The source of Ms. Meshen’s wealth, which amounted to over $10million, was a business established by her second husband who had predeceased her. She had three children, two from her first marriage and one from the second marriage. The youngest child suffered from health problems. Ms. Meshen’s second husband’s brother was also involved in the business. Ms. Meshen decided that she wished to settle the bulk of her assets on a trust leaving very little in her estate at death. She included her children and her husband’s brother as beneficiaries of the trust. The arrangements to set up the trust were undertaken when Ms. Meshen was terminally ill and aware of her impending death. She also added her daughter as joint owner of bank accounts. At her death her estate had virtually nothing in it. Her will left nothing to her husband.
Mr. Mawdsley was aware of much of the planning and present at meetings with Ms. Meshen and other family members and advisors concerning these arrangements. Ms. Meshen’s professional advisors reported after her death that she had showed no concern for the possibility that Mr. Mawdsely might challenge the trust or the will after her death. She told the advisors that she and Mr. Mawdsely had an oral agreement that neither expected to share in the other’s wealth.

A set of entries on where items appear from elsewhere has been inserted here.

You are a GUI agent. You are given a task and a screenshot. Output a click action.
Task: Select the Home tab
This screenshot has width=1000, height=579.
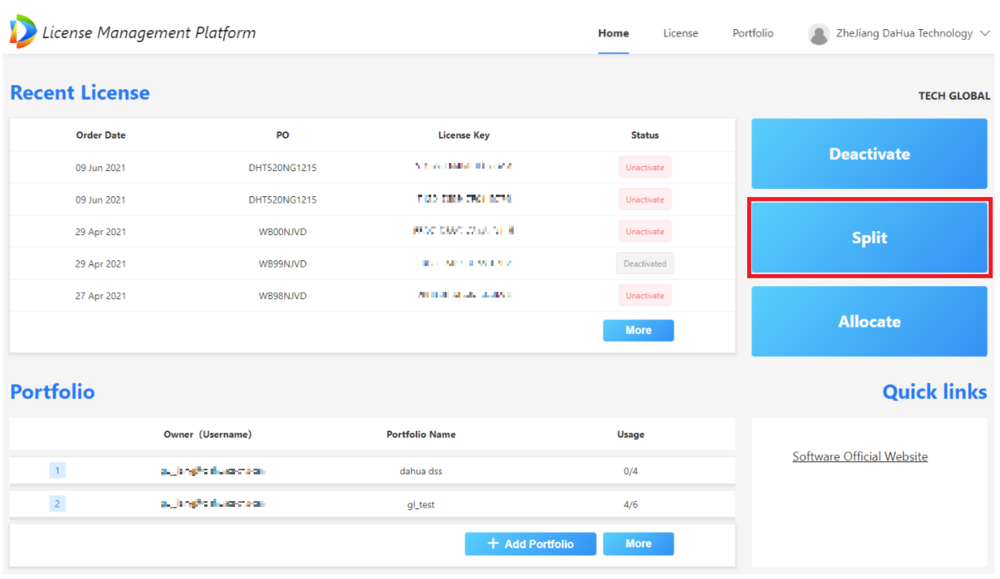(x=613, y=33)
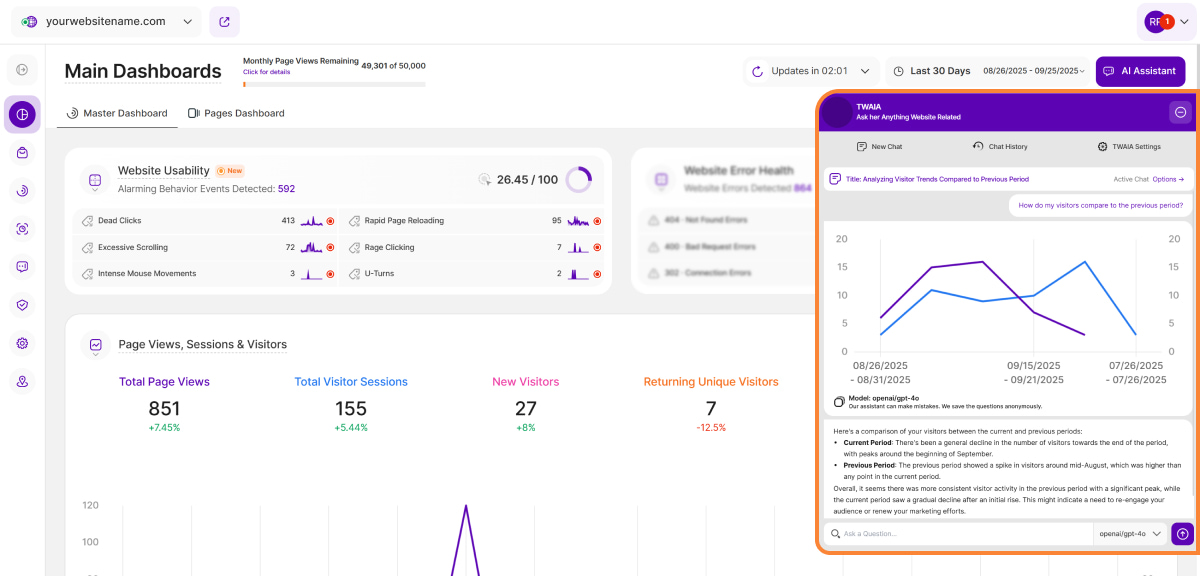Screen dimensions: 1200x576
Task: Click the shield icon in left sidebar
Action: click(22, 305)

Ms. Meshen’s expectations were not met. After her death, her widower did indeed challenge the transactions. If Ms. Meshen had died with a substantial estate, he would have had statutory claims as her common law spouse against her estate for support which he could have realized against the assets held in the estate. Mr. Mawdsley argued that Ms. Meshen had made a fraudulent conveyance by creating the trust shortly before her death and, thereby, rendering any claim by him against her denuded estate futile. Mr. Mawdsely failed on the technical basis that until Ms. Meshen died, he had no claim against her. They were not separated so he had no claim as a separated spouse and, until her death, he had no claim against her estate. In any case, the court held that Ms. Meshen’s belief that Mr. Mawdsely did not want or expect to share in her wealth was honestly held, if somewhat naive.

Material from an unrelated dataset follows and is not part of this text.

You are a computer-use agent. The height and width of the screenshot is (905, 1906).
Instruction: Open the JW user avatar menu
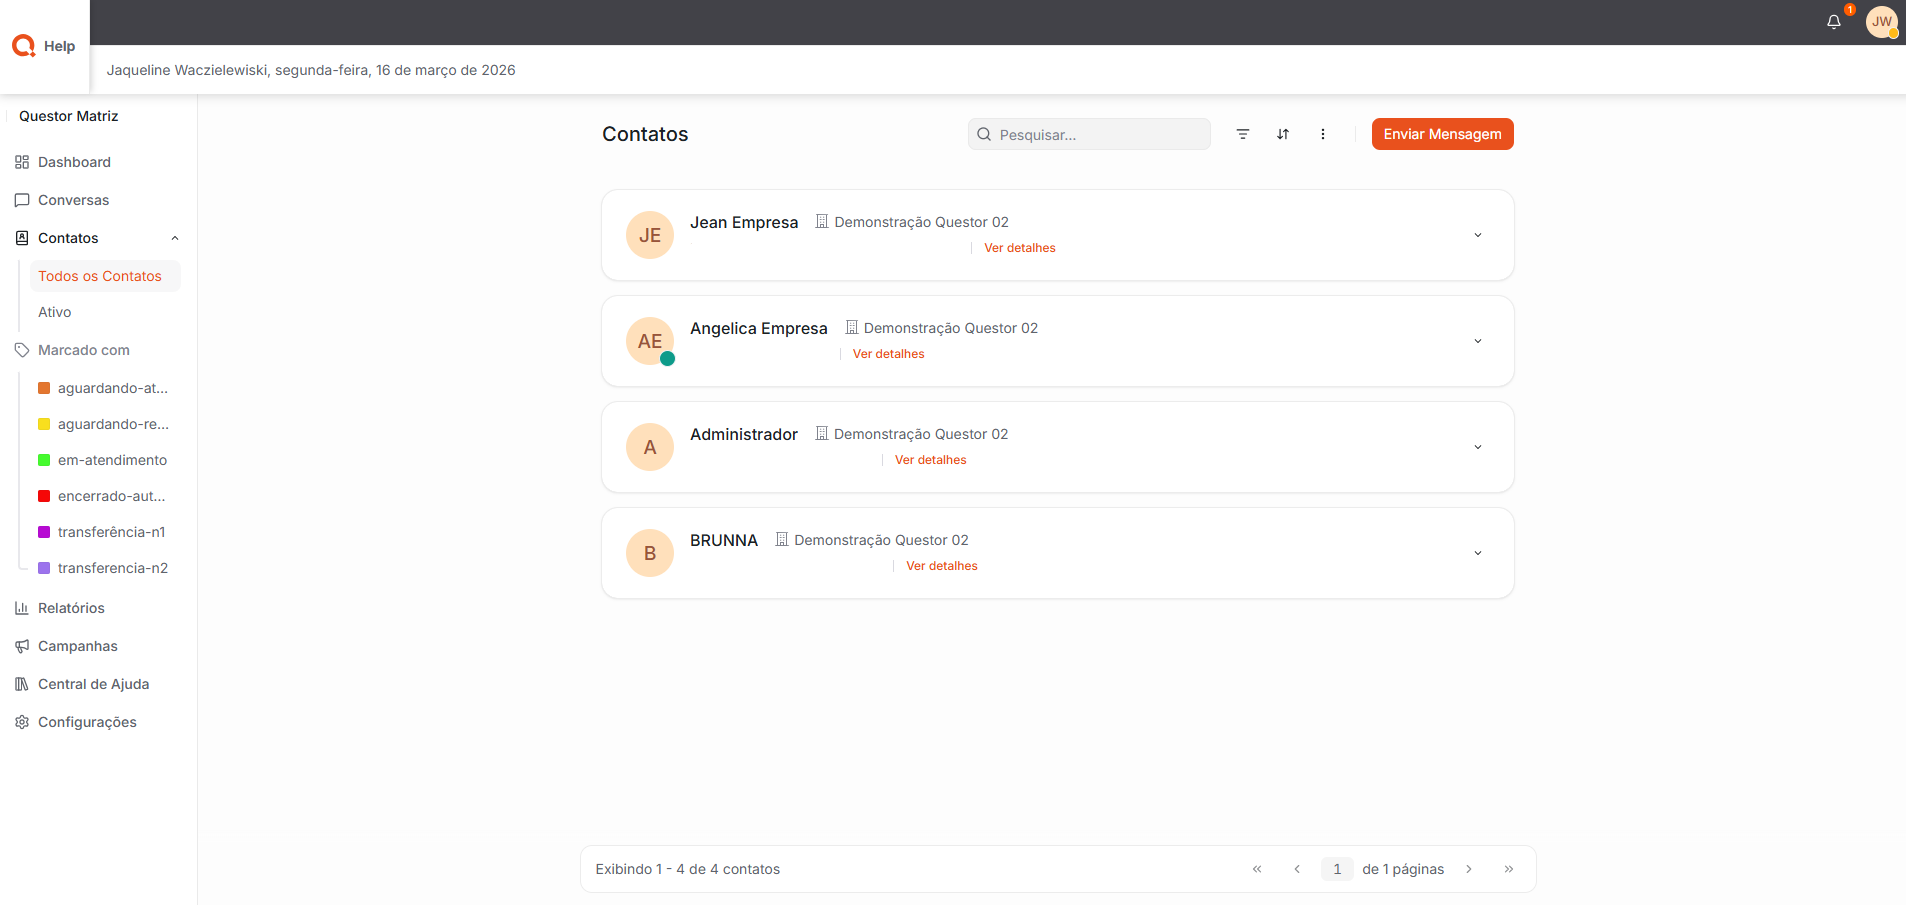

The court did find that the bank account funds were held in trust for the estate by Ms. Meshen’s daughter. That finding restored $280,000 to the estate. The court also held that in leaving nothing at all to her husband by will, Ms. Meshen had failed in her moral obligations to him. The court ordered the estate to pay the remaining $280,000 to Mr. Mawdsely. The amount recovered is a mere fraction of Ms. Meshen’s wealth but the court took into account the fact that Mr. Mawdsley had a modest income of his own, had been aware of the arrangements and that he did have an oral agreement with his wife to keep their assets separate.

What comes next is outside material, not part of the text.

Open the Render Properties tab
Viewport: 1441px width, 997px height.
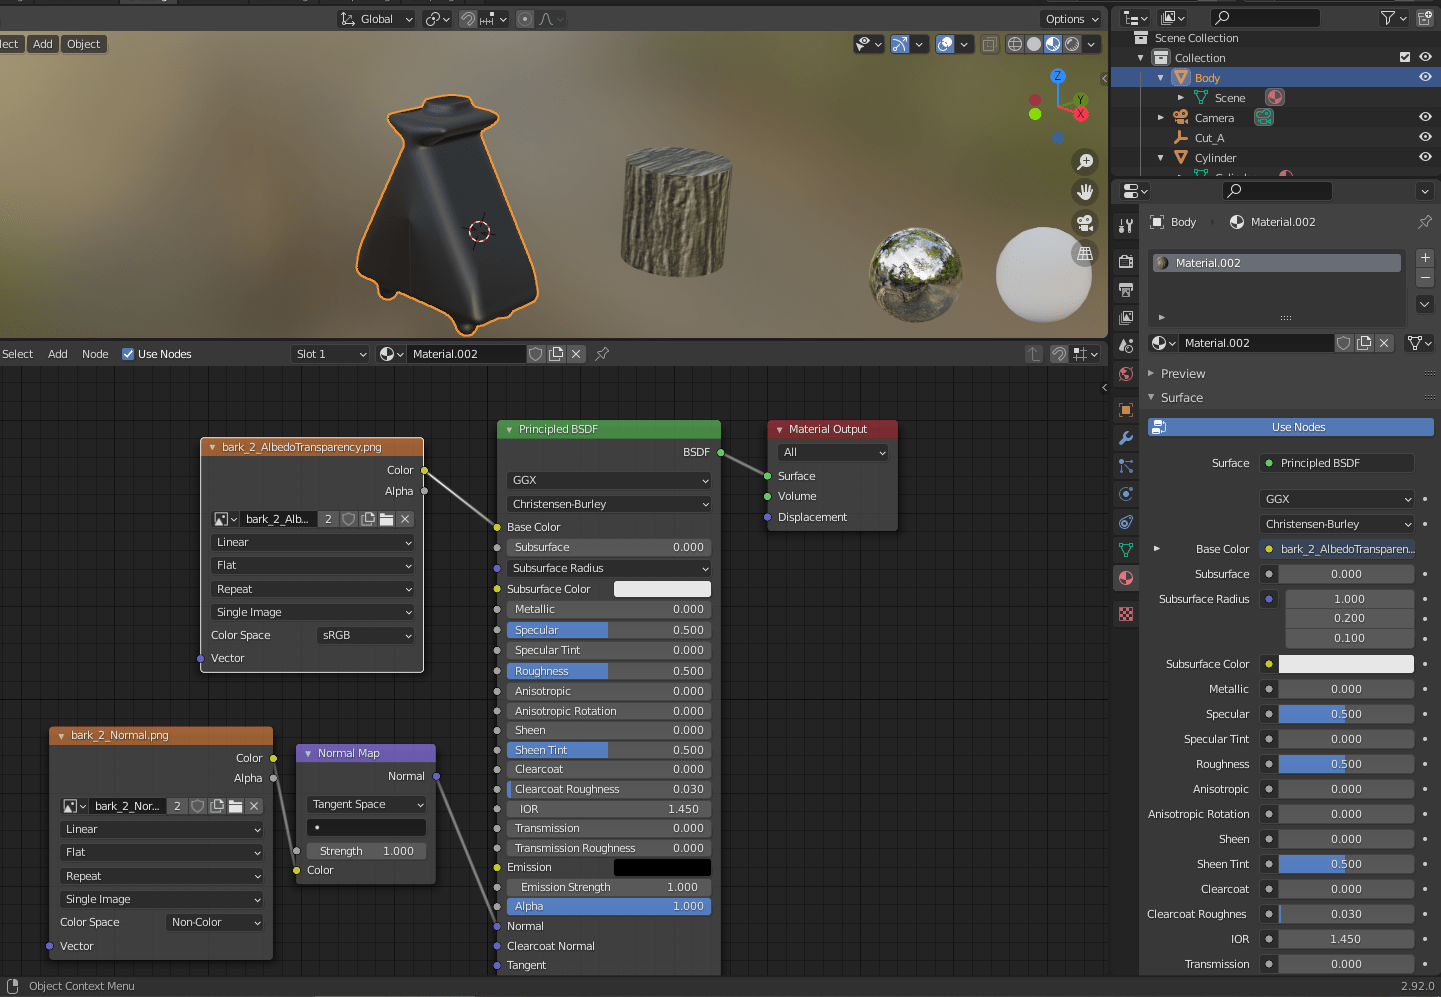[1126, 261]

Whether or not the amount of $280,000 was reasonable in the circumstances is somewhat irrelevant as that was all the estate had left. On different facts and with a larger estate a widow or widower might have received a larger portion. The outcome could also be quite different if the couple were married and had property claims, with differing outcomes depending on the province of residence. What is most interesting about this decision is the use of a trust to circumvent legislated family law obligations. The Supreme Court of Canada refused to hear Mr. Mawdsely’s appeal, so this decision stands as authority, at least in British Columbia on these issues.